There is no doubt that artificial intelligence (AI) will be a significant driver of Europe’s economic success over the coming decade. What is less clear, however, is how we can capitalise on this new technology, and its potential to solve many of society’s biggest challenges.
To do that we need to understand the current state of play: where Europe’s AI talent is today and how that compares to other countries. Leaders need this grounded, fact-based research to help them understand how best to evolve policies and strategies to develop and attract the best talent.
This is exactly what we set out to do using the latest research from our Economic Graph — a digital representation of the global economy based on over 660 million members, 37 thousand skills, 30 million companies, 20 million open jobs, and 90 thousand schools — which gives us a unique view of the world of work.
Our research reveals that while Europe has a relatively smaller pool of AI talent compared to the US, it has strong ecosystems in place – driven by large, well-established companies in the industrial champions in Member States. With the right investments in training, the expansion of AI hubs and diversifying the workforce, policy leaders and businesses can help that talent diffuse across more industries and countries.
AI Talent Lags Behind Other Markets, and Isn’t Evenly Distributed
First, we need to understand where Europe ranks internationally. Right now, it is lagging behind its peers in developing talent: the U.S. employs twice as many AI-skilled individuals than the EU, despite its labour force being just half the size. But our research also reveals that Europe can catch up quickly. Training and upskilling “near-AI” talent – workers who have sufficient foundational skills that with the right training and support could emerge as AI workers – could double the size of the current AI workforce in the EU.
Among the starkest divides our research uncovered is that AI talent is not evenly distributed across Europe. Just three countries are home to half of all the EU’s AI talent: UK (24%), Germany (14%) and France (12%). As a share of the workforce, Ireland, Finland, Cyprus, Luxembourg, Sweden, and the Netherlands also punch above their weight in attracting or developing AI talent.
There are opportunities to address this imbalance, however. For example, several Eastern European countries have the largest share of young AI talents relative to their proportion of total AI talent, highlighting the potential for these countries to gain traction if they invest in economic opportunities for young AI workers at home.
Industrial Sectors are Earliest Adopters of AI
Our insights also show that AI talent is similarly concentrated within a small group of industries, most often the industrial champions within countries. For example, Germany leads Europe with AI in manufacturing and the automotive industry. The same trend can be seen with finance in the UK, manufacturing in Italy and Sweden, healthcare in Belgium, and telecommunication in Finland. And it follows that large, well-established companies are most likely to be first adopters of AI in the EU — in contrast to what we see in the U.S., where startups and digital natives are the earliest adopters of the technology.

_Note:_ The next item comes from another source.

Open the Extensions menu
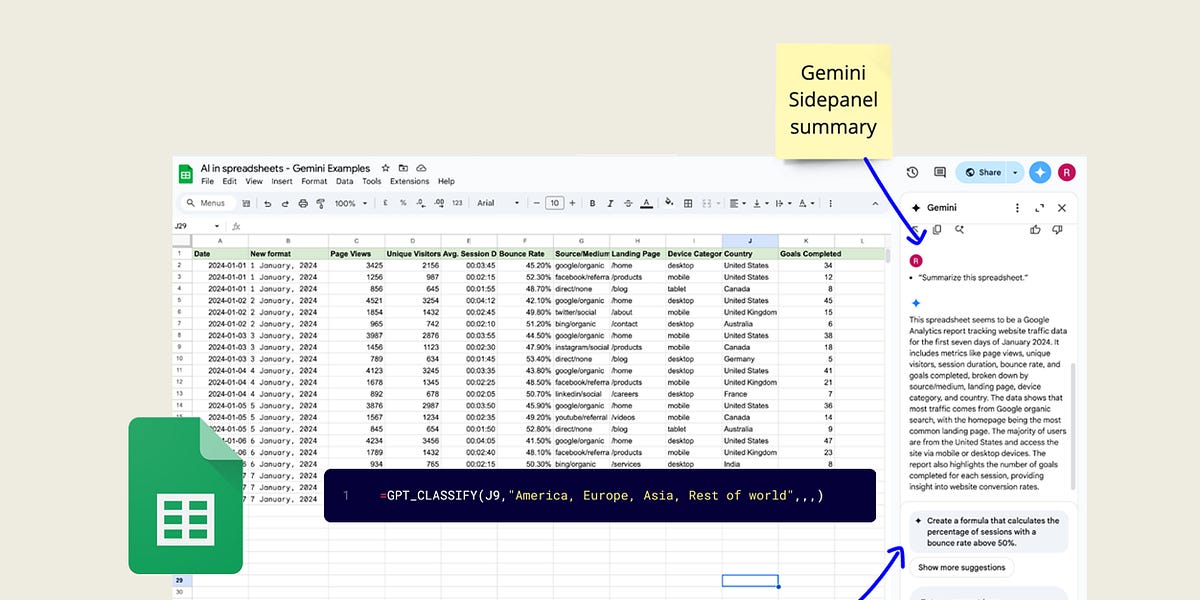Image resolution: width=1200 pixels, height=600 pixels. coord(409,181)
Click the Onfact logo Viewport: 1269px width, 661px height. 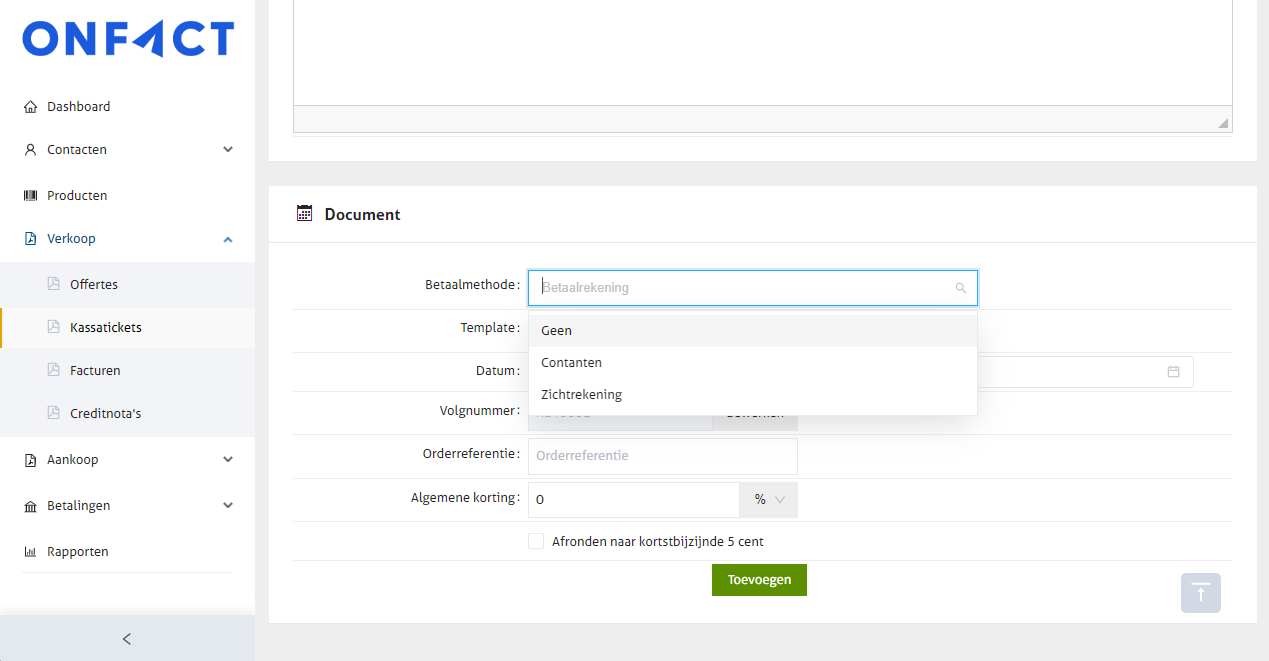point(128,39)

Because these industrial leaders in Europe are the first to benefit from the diffusion of AI in the economy, governments can concentrate on building hubs around these sectors that will help enable the diffusion of AI skills into other industries and also work with business leaders to align curricula and training to industry standards that ensure talent has the right skills to work in the jobs employers are hiring for.

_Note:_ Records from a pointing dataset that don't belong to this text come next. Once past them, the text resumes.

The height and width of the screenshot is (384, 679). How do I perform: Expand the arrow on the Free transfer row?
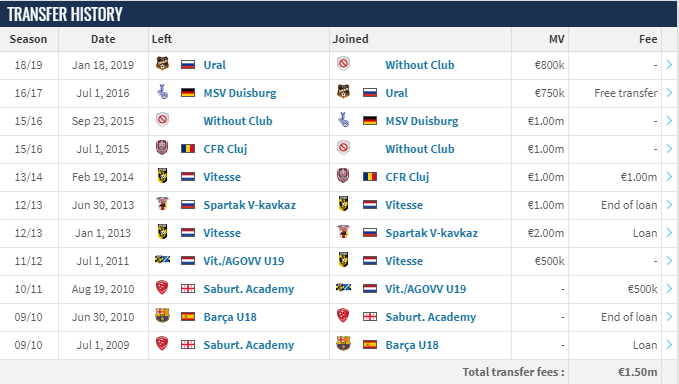click(669, 93)
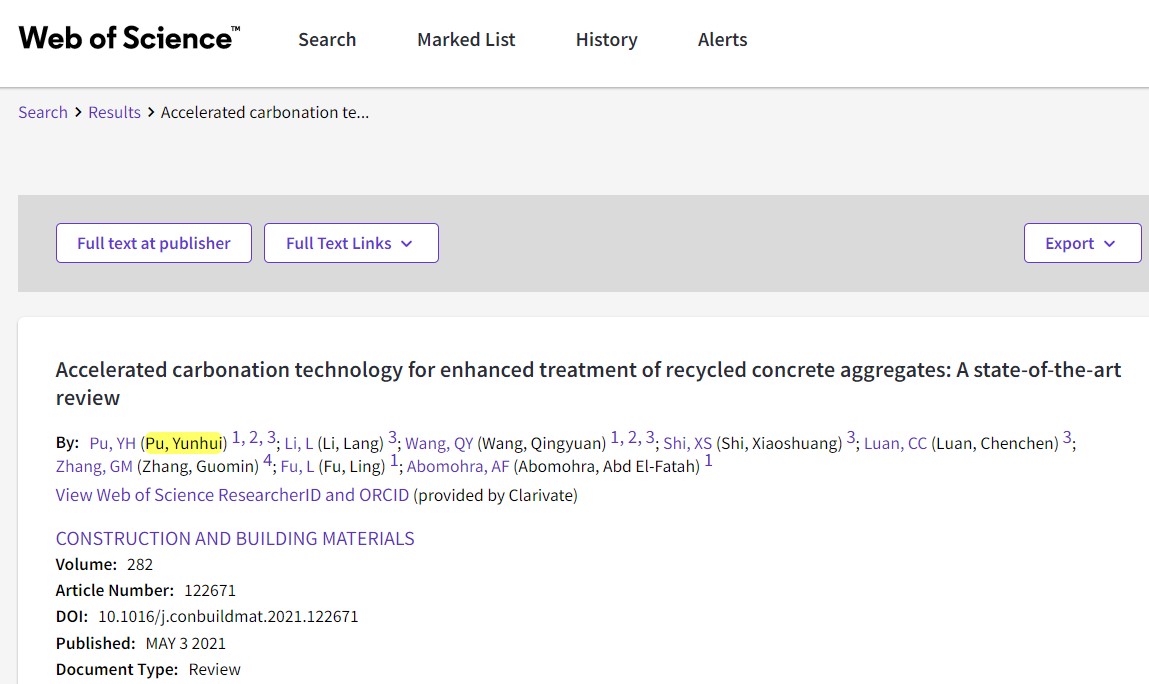Screen dimensions: 1149x684
Task: Open the Alerts page
Action: click(722, 40)
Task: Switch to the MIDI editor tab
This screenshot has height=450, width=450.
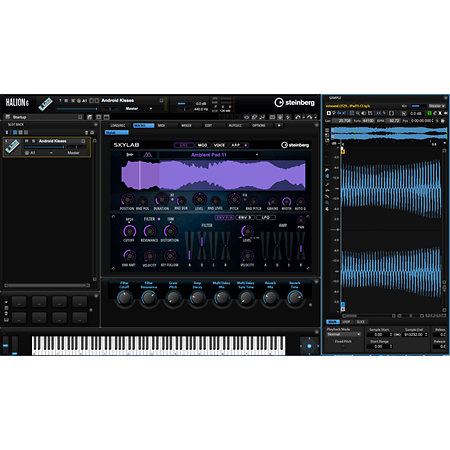Action: click(x=162, y=126)
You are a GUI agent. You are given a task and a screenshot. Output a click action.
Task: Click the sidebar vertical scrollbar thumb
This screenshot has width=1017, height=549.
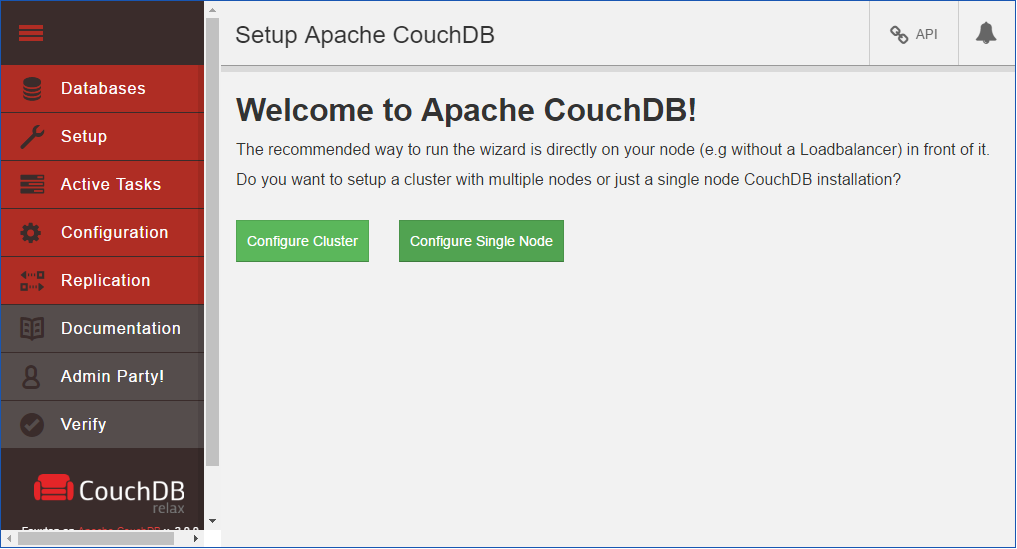coord(212,240)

Gender Gaps Pose Serious Risks
Like many other technology-related fields, AI is dominated by men. Our research reveals that across Europe, only 16% of AI workers are women. This poses clear risks: not only are unequal, homogenous workforces less productive, but gender and diversity imbalances more broadly in the AI workforce make AI systems development more vulnerable to bias. Pressing structural problems need to be addressed to increase the share of women — and other underrepresented talent — in the AI workforce.
Building a strong pipeline of talent is essential to that effort. Digital literacy and technology skills should be incorporated into curricula for all students, and governments should fund inclusive education strategies to increase diverse representation among AI talent. We do see a promising trend, though: 20% of entry-level AI workers are women, which suggests that data science and AI are now attracting more workers than in the past.

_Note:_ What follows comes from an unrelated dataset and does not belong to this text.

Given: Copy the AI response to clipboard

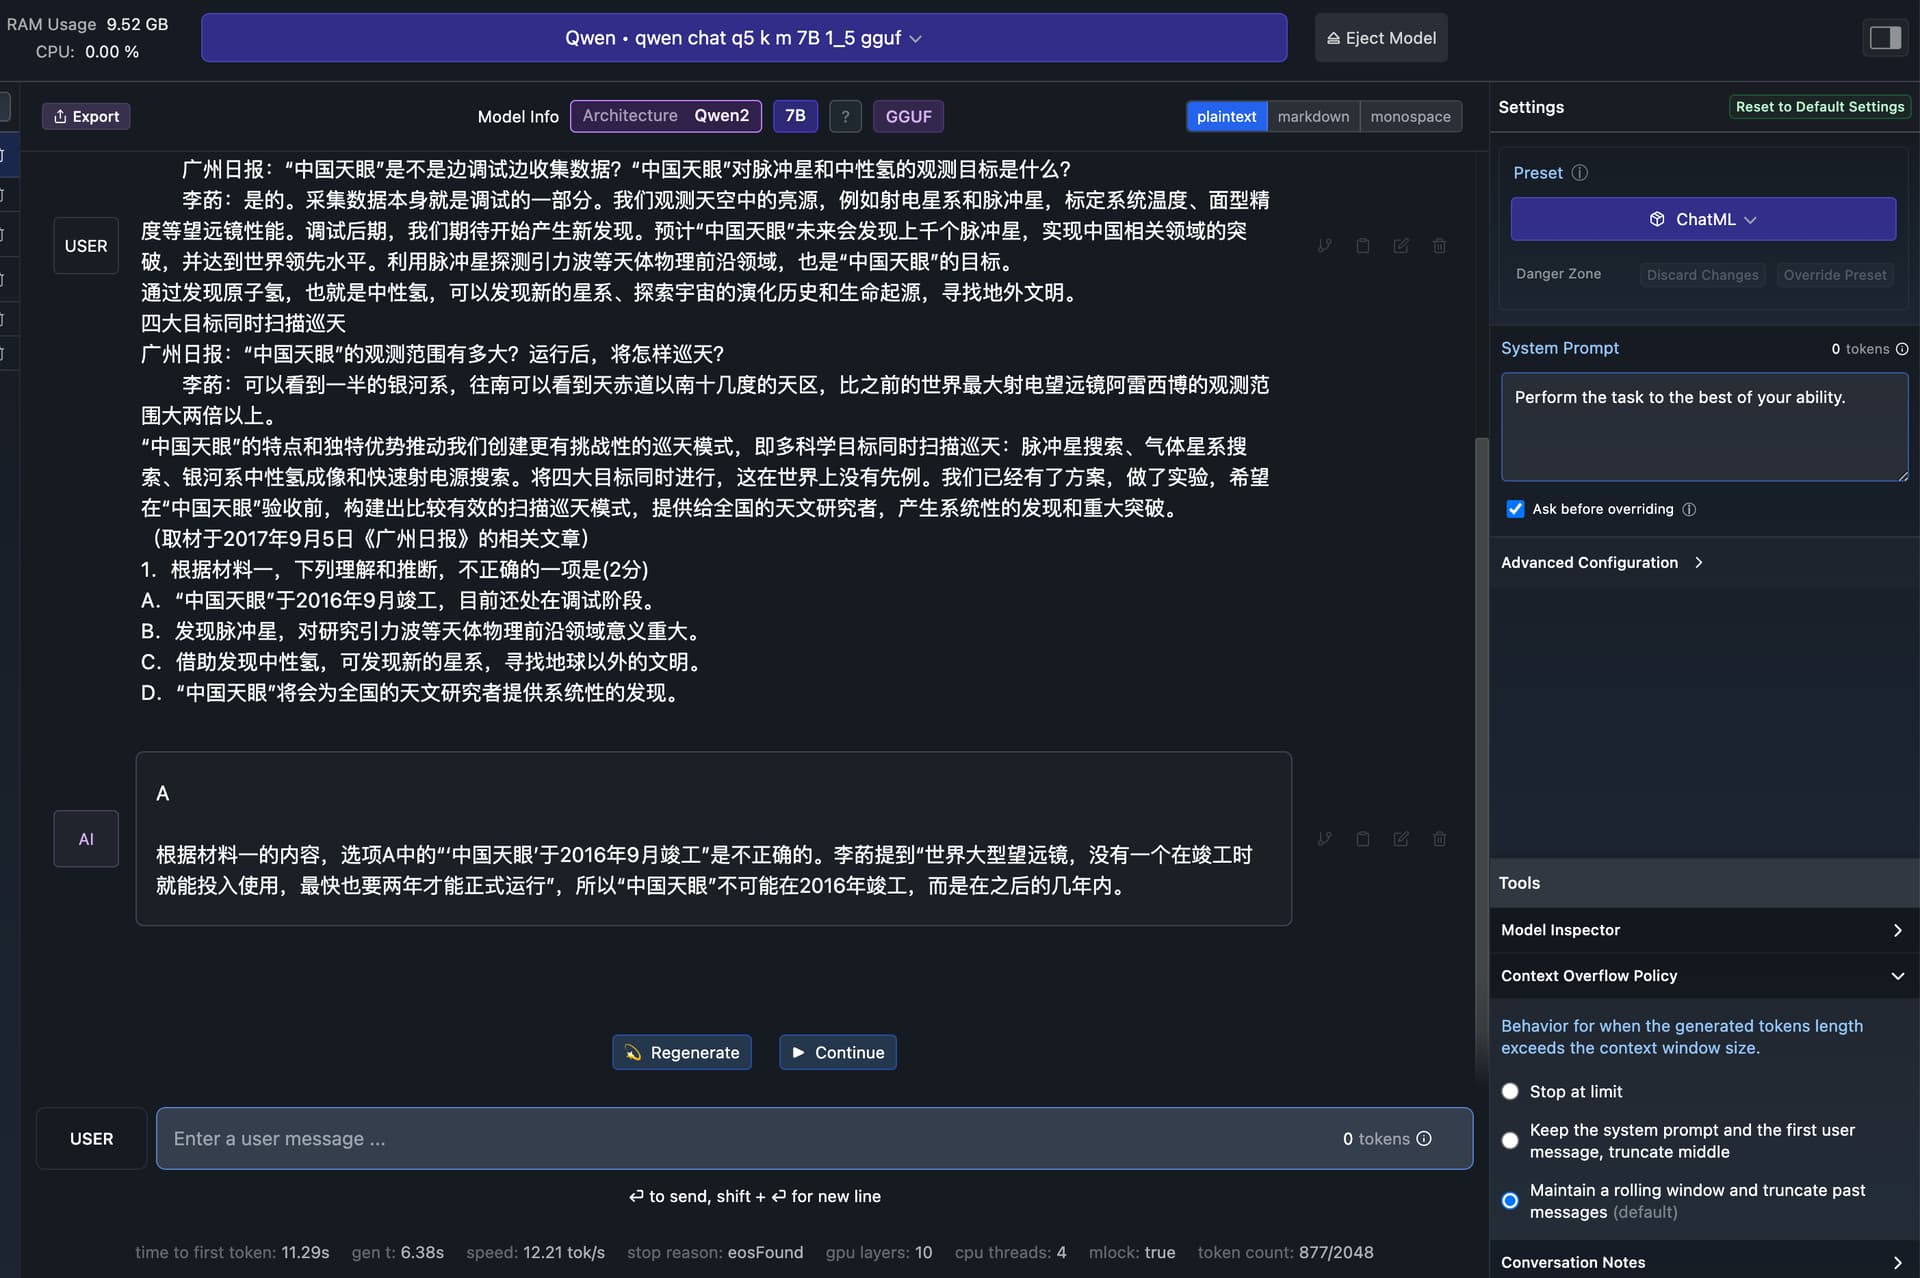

What This Means for Leaders
Estimates show that if Europe develops and diffuses AI in line with its current assets and digital position relative to the rest of the world, it could add €2.7 trillion — a full 20 percent — to its GDP by 2030. If Europe can emerge as a global leader in AI, it could bring that number up to €3.6 trillion during the same period.
While Europe has a solid foundation of industrial AI ecosystems to build on, the limited and unequal distribution of AI talent limits Europe’s potential to become an AI innovation hub in the world. To avoid AI becoming a driver of inequality in Europe, leaders need more hard evidence and data to help steer the conversation and inform policy decisions.
We hope this report can contribute to this critical conversation and sparks thoughtful, fact-based discussion debate, and insight into what the path forward could look like. We look forward to working with leaders as Europe navigates this next chapter of digital transformation.